(SS注意)二人きりのクリスマスイブ

  • 1二次元好きの匿名さん23/09/15(金) 01:41:52

     彼女の言葉は────未だ鮮明に脳へと焼き付いている。

     世界一のウマ娘を育てたい。
     学園に所属する時の最終面接で、秋川理事長の目の前で伝えた『夢』。
     それはきっと、トレーナーならば誰もが持っている、普遍的な願い。
     そしてきっと、いつの間にか形骸化してしまうような、無謀な願い。
     俺の『夢』も、また、そうなり始めていた。
     そんな時、彼女は俺の、俺達の目の前に現れた。

    『ただいまご紹介に与った、佐岳メイだ!』

     学生の見紛うような小柄な体躯と幼い顔立ち。
     ふんわりと広がったショートボブの髪にトレードマークの黄色い帽子。
     けれどその真っすぐ、純粋に、疑うことなく、前を向き続けていた。
     彼女は、俺達と凱旋門賞に勝つためにやってきたと語る。
     その言葉に目を輝かせる者、疑う者と騒めき立つ中、俺はただ、目を奪われていた。
     俺がいつの間にか見失いかけていた夢を、しっかりと捉え続けている、その瞳に。

    『夢を成せるのは、夢を見た者だけだ!』

     そうだ。夢を叶えるなら、夢を見失っている暇なんて、あるものか。
     無論、一人で叶えられる夢ではない、あの娘を投げ出すことも出来はしない。
     俺は、自分の担当ウマ娘と目を合わせる。
     そこには、夢を真っすぐ、純粋に、疑うことなく見続けている瞳があった。
     きっとそれは、俺が理事長に『夢』を語っていた時と、同じ目だったのだろう。
     俺たちは凱旋門賞という『夢』を目指す計画、プロジェクトL’Arcへの参加を決めた。

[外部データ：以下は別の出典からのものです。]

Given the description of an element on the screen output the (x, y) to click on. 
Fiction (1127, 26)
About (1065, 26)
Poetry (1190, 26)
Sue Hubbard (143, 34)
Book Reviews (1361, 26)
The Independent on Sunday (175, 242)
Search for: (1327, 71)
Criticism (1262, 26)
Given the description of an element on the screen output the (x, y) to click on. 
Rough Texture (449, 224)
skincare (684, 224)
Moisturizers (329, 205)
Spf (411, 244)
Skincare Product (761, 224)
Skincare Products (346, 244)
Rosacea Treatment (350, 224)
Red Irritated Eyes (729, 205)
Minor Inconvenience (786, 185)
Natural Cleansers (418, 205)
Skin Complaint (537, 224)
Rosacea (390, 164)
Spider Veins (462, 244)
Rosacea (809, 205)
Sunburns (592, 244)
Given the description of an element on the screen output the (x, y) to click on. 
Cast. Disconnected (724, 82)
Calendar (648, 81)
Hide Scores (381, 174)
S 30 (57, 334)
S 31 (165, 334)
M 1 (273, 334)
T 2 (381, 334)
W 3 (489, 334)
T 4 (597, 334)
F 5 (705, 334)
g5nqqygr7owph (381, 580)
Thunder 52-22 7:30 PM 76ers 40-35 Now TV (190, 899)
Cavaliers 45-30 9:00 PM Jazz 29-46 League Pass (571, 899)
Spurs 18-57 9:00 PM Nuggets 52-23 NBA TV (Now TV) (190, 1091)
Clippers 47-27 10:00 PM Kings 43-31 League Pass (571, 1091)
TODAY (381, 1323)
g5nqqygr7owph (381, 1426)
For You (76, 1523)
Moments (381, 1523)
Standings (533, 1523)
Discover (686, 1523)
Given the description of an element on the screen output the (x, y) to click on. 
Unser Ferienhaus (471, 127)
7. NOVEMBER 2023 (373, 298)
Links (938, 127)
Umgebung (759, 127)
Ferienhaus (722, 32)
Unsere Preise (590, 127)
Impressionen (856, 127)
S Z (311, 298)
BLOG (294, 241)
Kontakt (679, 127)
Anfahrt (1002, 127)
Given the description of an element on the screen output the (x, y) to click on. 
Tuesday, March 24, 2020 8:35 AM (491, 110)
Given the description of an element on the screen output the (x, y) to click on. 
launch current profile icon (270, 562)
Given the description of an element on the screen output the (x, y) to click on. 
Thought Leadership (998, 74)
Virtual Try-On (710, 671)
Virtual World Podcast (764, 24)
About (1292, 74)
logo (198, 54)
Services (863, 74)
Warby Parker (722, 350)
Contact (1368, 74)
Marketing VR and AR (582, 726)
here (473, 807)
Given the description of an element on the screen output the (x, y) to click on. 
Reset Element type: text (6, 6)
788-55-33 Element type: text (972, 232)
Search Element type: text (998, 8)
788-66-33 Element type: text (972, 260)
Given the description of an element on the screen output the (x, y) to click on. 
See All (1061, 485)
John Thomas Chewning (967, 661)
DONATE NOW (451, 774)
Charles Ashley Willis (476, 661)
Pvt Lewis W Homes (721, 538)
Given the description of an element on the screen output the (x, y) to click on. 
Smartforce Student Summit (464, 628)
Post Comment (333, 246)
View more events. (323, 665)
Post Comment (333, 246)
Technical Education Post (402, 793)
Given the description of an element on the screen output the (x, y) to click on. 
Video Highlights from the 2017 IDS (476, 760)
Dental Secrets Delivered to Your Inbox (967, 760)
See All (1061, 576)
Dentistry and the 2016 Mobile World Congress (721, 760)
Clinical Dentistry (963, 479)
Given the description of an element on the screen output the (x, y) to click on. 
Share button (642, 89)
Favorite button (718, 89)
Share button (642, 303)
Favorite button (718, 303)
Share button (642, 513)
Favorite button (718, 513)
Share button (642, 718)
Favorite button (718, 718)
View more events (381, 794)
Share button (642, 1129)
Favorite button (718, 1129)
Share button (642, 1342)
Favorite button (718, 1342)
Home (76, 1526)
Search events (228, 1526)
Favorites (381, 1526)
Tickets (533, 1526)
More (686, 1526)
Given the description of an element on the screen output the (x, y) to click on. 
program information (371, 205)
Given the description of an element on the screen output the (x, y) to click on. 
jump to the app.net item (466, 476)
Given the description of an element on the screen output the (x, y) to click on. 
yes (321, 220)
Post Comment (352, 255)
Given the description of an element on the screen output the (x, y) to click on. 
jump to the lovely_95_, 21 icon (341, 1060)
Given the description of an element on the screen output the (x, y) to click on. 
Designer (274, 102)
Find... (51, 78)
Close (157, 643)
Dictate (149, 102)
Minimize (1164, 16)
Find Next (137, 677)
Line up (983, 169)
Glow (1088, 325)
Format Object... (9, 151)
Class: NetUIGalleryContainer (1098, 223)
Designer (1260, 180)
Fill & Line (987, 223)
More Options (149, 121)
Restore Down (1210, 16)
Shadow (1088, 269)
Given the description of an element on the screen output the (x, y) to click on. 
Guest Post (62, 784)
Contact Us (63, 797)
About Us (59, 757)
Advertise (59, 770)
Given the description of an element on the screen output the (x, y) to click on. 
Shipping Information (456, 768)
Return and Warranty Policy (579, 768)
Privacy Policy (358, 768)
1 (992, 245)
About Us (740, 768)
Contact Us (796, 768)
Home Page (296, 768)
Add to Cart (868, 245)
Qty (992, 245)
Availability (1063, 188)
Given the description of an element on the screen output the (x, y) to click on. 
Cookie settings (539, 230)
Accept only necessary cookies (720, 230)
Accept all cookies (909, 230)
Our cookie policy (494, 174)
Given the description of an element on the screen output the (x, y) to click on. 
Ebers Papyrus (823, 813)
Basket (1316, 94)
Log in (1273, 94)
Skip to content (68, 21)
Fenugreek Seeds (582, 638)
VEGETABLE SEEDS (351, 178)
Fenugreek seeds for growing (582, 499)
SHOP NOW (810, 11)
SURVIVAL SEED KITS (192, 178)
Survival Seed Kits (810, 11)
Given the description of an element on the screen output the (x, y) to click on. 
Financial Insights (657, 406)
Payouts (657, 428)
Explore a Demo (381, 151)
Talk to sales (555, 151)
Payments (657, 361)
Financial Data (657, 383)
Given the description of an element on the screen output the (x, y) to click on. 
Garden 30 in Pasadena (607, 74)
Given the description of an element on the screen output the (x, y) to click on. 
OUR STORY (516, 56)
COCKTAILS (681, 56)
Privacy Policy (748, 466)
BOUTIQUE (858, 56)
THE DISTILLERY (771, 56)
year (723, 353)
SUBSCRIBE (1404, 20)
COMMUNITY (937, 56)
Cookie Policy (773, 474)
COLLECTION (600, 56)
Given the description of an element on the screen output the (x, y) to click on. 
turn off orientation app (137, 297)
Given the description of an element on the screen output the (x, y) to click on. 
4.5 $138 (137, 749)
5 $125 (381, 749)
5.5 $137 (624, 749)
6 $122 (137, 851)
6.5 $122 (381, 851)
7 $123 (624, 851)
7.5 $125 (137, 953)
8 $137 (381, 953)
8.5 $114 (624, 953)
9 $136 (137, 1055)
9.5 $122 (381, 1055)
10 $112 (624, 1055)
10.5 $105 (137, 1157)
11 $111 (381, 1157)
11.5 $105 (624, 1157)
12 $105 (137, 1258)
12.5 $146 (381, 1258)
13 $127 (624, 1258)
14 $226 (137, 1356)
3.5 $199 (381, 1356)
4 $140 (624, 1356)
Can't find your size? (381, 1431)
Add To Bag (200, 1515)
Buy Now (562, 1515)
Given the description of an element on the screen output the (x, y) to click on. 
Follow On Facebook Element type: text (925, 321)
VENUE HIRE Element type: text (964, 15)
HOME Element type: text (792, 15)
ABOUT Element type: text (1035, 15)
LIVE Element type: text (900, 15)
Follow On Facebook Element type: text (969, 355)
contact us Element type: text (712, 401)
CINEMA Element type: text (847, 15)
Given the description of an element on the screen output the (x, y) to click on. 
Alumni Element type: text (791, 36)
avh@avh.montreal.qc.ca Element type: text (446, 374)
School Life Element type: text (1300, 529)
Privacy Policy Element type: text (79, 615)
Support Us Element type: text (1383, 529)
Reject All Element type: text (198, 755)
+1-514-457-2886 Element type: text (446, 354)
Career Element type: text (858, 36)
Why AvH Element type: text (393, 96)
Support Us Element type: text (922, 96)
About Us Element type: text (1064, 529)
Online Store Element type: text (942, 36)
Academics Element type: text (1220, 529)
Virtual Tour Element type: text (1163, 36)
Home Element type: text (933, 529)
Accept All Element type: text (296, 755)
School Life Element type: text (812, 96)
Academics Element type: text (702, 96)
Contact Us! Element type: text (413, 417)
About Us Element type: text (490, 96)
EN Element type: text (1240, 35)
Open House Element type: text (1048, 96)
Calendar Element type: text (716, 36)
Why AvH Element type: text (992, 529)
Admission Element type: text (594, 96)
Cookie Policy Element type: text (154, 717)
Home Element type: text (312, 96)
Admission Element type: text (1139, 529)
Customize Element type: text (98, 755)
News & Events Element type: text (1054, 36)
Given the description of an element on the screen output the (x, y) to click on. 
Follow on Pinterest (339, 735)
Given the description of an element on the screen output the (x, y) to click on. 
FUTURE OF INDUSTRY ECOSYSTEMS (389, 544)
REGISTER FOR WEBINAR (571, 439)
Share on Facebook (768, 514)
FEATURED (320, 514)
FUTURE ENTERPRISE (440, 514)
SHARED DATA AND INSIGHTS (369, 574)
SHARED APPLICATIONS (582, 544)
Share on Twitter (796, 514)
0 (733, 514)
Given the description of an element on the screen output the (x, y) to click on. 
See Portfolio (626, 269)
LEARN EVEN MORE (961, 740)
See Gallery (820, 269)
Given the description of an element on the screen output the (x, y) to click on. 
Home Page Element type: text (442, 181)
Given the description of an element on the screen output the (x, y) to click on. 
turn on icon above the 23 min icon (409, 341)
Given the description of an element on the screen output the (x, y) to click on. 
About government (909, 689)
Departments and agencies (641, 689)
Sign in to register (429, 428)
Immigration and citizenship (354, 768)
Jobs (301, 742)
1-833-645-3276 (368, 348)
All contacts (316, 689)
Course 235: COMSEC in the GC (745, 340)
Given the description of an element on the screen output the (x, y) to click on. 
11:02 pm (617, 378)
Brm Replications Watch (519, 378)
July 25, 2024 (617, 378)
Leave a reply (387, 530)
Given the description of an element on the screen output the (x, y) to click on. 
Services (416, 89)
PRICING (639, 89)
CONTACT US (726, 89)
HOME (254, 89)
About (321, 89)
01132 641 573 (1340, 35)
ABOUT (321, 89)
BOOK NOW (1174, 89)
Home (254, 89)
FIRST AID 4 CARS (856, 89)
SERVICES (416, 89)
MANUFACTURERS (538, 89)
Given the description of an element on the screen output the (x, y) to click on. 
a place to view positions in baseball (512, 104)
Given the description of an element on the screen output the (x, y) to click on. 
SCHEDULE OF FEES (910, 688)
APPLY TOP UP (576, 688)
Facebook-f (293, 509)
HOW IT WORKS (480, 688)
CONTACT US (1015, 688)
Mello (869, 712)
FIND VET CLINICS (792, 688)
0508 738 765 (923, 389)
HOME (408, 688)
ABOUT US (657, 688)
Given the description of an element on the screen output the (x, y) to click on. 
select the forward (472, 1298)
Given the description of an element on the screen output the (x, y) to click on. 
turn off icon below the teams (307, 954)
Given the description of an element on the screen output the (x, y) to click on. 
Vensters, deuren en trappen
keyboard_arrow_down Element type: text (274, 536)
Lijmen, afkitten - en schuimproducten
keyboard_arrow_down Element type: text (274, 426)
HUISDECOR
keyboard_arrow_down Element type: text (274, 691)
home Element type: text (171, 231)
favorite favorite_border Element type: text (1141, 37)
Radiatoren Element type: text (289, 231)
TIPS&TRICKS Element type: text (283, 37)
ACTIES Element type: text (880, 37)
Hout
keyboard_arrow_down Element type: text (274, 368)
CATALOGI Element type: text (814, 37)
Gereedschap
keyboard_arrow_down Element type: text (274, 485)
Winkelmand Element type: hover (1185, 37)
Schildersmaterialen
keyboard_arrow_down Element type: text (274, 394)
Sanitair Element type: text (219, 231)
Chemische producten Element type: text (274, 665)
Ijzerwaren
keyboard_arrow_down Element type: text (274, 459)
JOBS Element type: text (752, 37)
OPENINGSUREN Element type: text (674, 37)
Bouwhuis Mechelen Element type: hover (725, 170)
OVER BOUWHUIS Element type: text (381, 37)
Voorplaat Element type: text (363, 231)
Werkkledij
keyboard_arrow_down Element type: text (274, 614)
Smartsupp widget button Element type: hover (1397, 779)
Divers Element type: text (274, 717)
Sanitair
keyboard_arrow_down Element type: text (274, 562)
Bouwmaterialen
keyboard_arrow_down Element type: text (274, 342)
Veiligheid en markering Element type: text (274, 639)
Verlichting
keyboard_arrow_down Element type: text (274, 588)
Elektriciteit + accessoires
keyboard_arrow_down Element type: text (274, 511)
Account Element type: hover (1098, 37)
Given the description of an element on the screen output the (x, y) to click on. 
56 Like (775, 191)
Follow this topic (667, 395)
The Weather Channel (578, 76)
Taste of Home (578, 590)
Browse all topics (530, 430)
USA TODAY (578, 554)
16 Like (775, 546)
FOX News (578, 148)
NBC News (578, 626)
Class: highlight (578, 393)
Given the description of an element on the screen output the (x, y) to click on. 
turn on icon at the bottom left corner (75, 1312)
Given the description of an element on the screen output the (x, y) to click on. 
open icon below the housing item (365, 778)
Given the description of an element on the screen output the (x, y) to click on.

    『じゃあ目指そうじゃないか──世界一のロマンを!!』

     彼女の言葉は────未だ鮮明に脳へと焼き付いている。

  • 2二次元好きの匿名さん23/09/15(金) 01:42:07

     ────なんでうら若き乙女がクリスマスにホテルで缶詰なんですかね?
     彼女は、ベッドの上で足をバタつかせながら、不満げにそう言った。
     ここは俺が宿泊している部屋で、彼女には別の部屋がちゃんとあるのだが、何故かいる。
     本来ならば注意をするべきなのかもしれないが、少し後ろめたいので何も言えない。
     彼女は俺が担当しているウマ娘。
     共にプロジェクトL’Arcに参加し、共に様々なライバルと競い合い、夢を目指し続けた。
     そして、日本で初めて凱旋門賞勝って、更に二連覇した、偉大なウマ娘である。
     ……普段そんな雰囲気は全くないのだけれど。

    「一月の海外G1に挑戦するなら、もう現地入りして調整しないとって、君も納得しただろ?」

     そう伝えると、それはそうだけどーと彼女は唇を尖らせる。
     凱旋門賞での勝利という『夢』は、確かに叶えた。
     しかし凱旋門というのは一つだけじゃない、いくつもの凱旋門が存在している。
     だから俺達は────そのすべての凱旋門をくぐろうと決めた。
     そんなわけでパリでも日本でもない、新たなる地で俺達はロマンに挑んでいた。
     プロジェクトL’Arcからは切り離された挑戦の為、苦労は多いがとても充実した日々だ。
     とはいえ、今日みたいなことになってしまうのは中々困りもの。
     本来であれば、お高いレストランなんかに連れて行ってあげるべきなのだけど、出来ない理由があった。
     申し訳程度に用意したクリスマスツリー、を模したぬいぐるみをつまらなそうにいじる彼女に言う。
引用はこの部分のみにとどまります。